Возницын без особого труда убедил себя, что многогранность характера Сталина не отразить в одном единственном портрете никому, каким бы талантом художник ни обладал, а усмешка давала тот самый интимно-домашний образ вождя, который станет резким контрастом со всей предыдущей сталинианой. При этом он не опасался, что кто-то заглянет в его карандашные наброски, в которых чаще всего прорисовывались лишь глаза Сталина, а все остальное давалось слабыми штрихами. Он был слишком увлечен работой, чтобы задумываться о последствиях. Только теперь, глядя на законченный портрет и вспоминая живого Сталина, с тревогой подумал, чем все это может закончиться, но в то же время уже знал, что ничего изменить в своем будущем не сможет, как не сможет ничего ни убрать из портрета, ни добавить в него.

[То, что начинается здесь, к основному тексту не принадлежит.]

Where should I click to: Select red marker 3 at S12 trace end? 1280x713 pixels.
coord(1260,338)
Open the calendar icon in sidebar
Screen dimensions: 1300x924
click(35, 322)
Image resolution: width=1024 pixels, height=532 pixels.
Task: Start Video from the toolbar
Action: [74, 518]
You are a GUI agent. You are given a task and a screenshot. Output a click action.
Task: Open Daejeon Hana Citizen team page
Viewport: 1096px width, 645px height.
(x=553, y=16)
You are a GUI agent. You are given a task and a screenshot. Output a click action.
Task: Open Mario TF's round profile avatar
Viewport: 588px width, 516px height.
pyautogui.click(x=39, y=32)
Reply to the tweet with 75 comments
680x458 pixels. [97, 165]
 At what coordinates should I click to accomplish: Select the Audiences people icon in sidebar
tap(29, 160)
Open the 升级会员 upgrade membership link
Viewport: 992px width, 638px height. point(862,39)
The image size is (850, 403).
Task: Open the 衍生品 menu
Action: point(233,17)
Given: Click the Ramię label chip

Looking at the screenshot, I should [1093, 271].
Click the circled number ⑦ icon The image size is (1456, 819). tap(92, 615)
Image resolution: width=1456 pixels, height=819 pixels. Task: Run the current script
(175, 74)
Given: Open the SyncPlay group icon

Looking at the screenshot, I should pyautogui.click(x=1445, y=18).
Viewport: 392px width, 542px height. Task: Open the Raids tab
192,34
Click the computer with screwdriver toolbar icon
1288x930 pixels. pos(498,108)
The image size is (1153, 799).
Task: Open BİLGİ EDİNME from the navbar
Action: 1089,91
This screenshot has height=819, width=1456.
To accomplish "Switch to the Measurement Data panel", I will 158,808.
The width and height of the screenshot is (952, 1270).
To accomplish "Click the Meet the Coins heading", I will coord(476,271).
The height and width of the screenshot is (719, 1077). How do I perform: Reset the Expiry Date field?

Потом ужинали. Но уже не вдвоем, а вчетвером: приехали Берия и Хрущев. Сталин сам представил им Возницына как истинно русского художника. Он так и сказал: «истинно русский художник». А за столом почему-то все время подшучивал над Хрущевым.

— Вот товарищ Хрущев у нас — самое главное лицо на Украине, — говорил Сталин с самым серьезным видом и самым серьезным тоном, обращаясь исключительно к Возницыну, словно тому обязательно нужно было знать, что из себя представляет этот Хрущев. — Можно сказать: хозяин Украины, а чуть что — едет в Москву клянчить то одно, то другое. Нет чтобы наладить производство нужных ему продуктов у себя. Украина — большая, в ней практически есть все. А товарищу Хрущеву все чего-то не хватает.

Хрущев жалко улыбался, оправдывался:

— Еще наладим, товарищ Сталин, еще наладим.

— Я это слышу уже лет двадцать. Пора бы…

Хрущев пожимался, катал хлебный шарик.

— Ты ешь, Никита, ешь, — поощрял его Сталин. — Вдруг у тебя на Украине и поесть нечего.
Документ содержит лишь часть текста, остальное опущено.